A path from north-west to south-east would look like this:

``````-
-
-
-
-
-
-
-
-
-
-
-
``````

But the trick to this challenge is shifting from that mental model, to more of a spiral staircase...or cylindrical model:

``````-
-
-
-
-
-
-
-
-
-
-
-
-
-
-
``````

### Using `modulo` to implement this model

• The resulting path for Part 1's trajectory for the example input looks like this:
``````O.##.......
#..O#...#..
.#....X..#.
..#.#...#O#
.X...##..#.
..#.X#.....
.#.#.#.O..#
.#........X
#.X#...#...
#...#X....#
.#..#...X.#

-
-
-
-
-
-
-
-
-
-
-

0
3
6
9
1
4
7
10
2
5
8
``````
• Going from 0 to 3, to 6, to 9 is easy
• But from 9 to 1? How would we do that?

`Modulo` calculates the remainder after dividing one value by another.

• The example input has lines with 11 characters
• `9 % 11 == 9`
• `(9 + 3) % 11 == 12 % 11 == 1`

Voila! Using modulo, the line length, the current index and the appropriate offset...gets us the correct horizontal location in each iteration.

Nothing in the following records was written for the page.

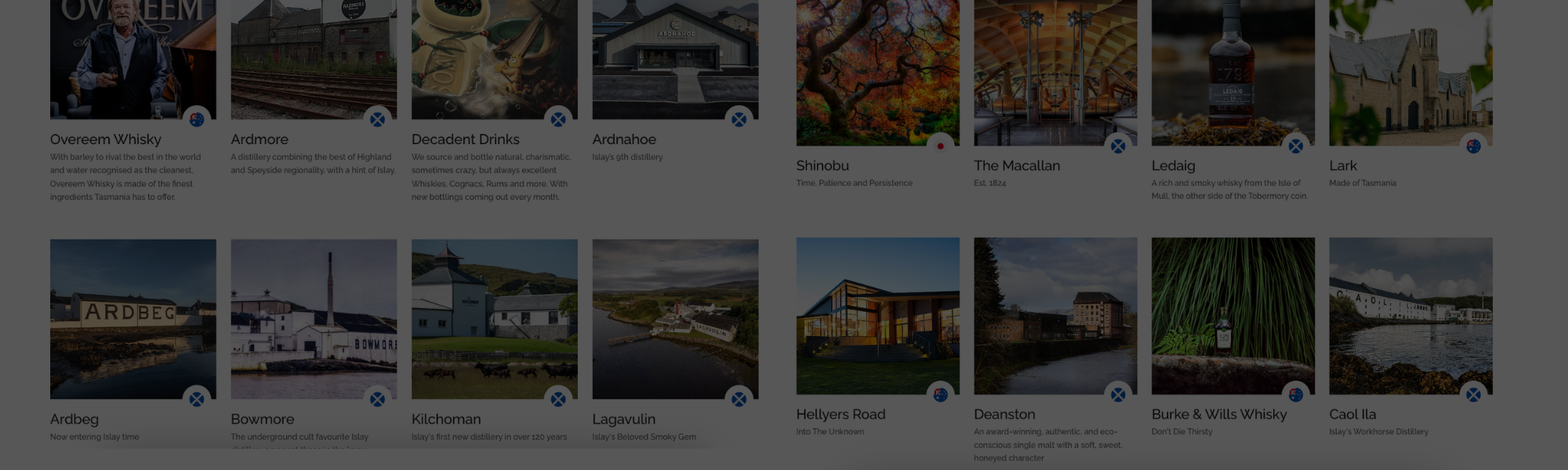The width and height of the screenshot is (1568, 470).
Task: Click the Scottish flag badge on Deanston
Action: coord(1118,395)

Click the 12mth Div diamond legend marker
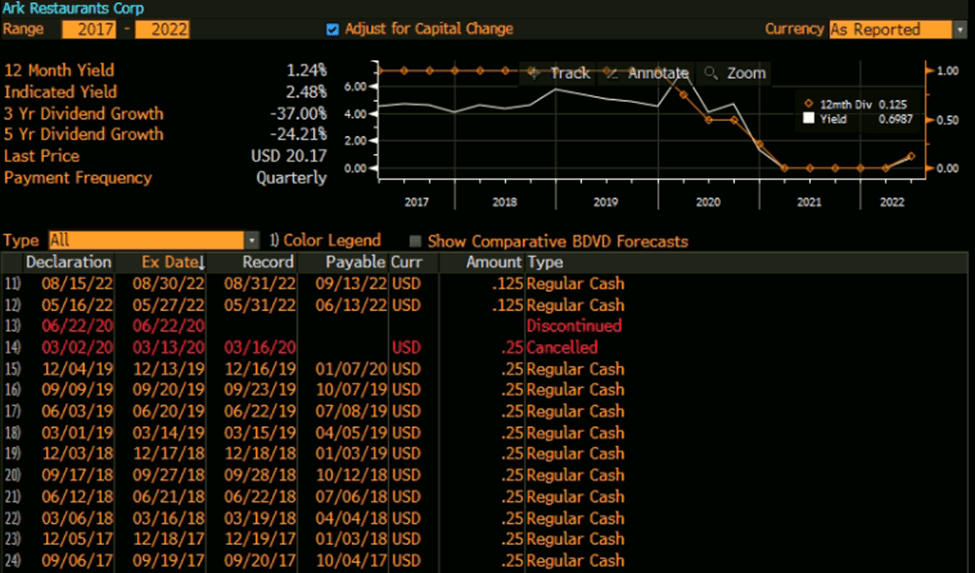pyautogui.click(x=808, y=103)
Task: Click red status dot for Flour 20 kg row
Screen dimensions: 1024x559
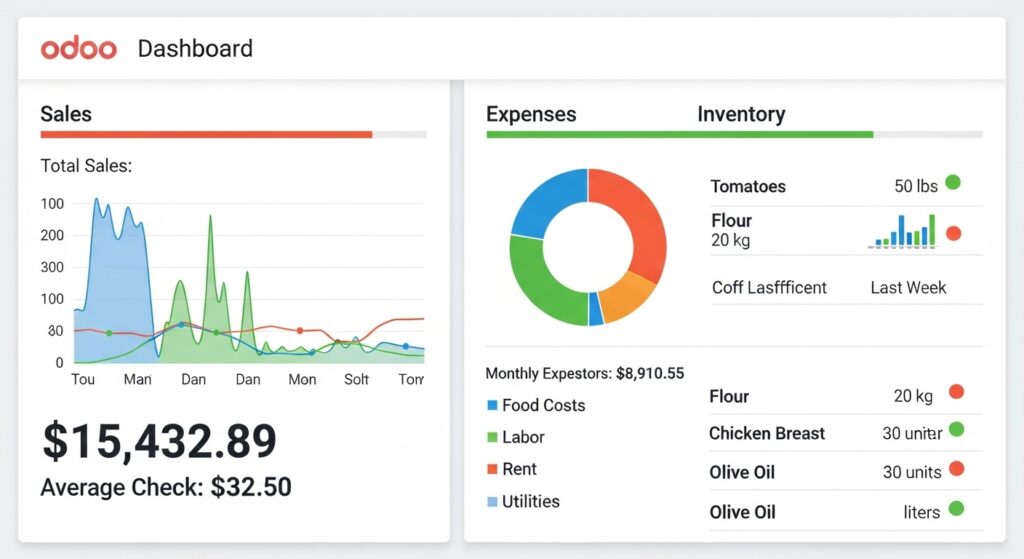Action: (x=956, y=392)
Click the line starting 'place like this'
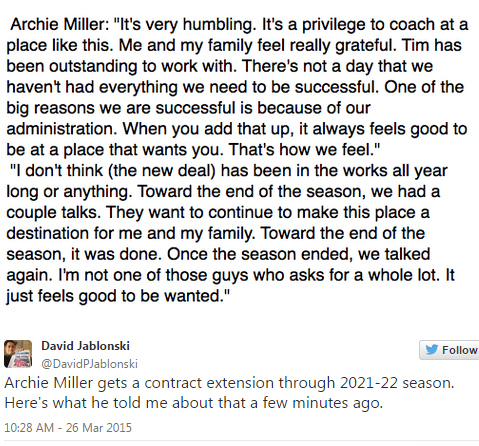 pos(234,46)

### Writing a working algorithm

``````Split the input at each new-line character into an array of strings
Split each string into an array of characters

Set variables for row, col and hits...all starting at 0

As long as the location in the processed input at row exists
Increment hits by 1 if the value at the row and column is a #
Increment row by 1
Update col to equal the remainder after dividing the sum of col and 3 by the length of the nested array

Return the value stored in hits
``````

## Part 2

1. Understanding the scope creep
2. Writing an updated working algorithm
3. Building the simulator

### Understanding the scope creep

• Part 1 featured a single trajectory: (3,1)
• Part 2 features five trajectories
• Therefore, my algorithm must now generate the number of hits for all five trajectories...then calculate the product of all

### Writing an updated working algorithm

``````Split the input at each new-line character into an array of strings
Split each string into an array of characters

Set an array with five 2-element arrays to represent each trajectory

For each trajectory
Change the 2-element array into the number of hits encountered by following these operations:
Set variables for row, col and hits...all starting at 0

As long as the location in the processed input at row exists
Increment hits by 1 if the value at the row and column is a #
Increment row by the value at location 1 from the original 2-element array
Update col to equal the remainder after dividing the sum of col and the value at location 2 from the original 2-element array by the length of the nested array

Return the product after multiplying each value together
``````

### Building the simulator

• I wanted to render the path for each trajectory for any valid input
• When pressing the button corresponding to a trajectory, the forrest area should reset and then progressively render each X and O

Thankfully, I encountered this spiral-like algorithm in some puzzles from 2021.

Thus, this puzzle felt especially easy to solve.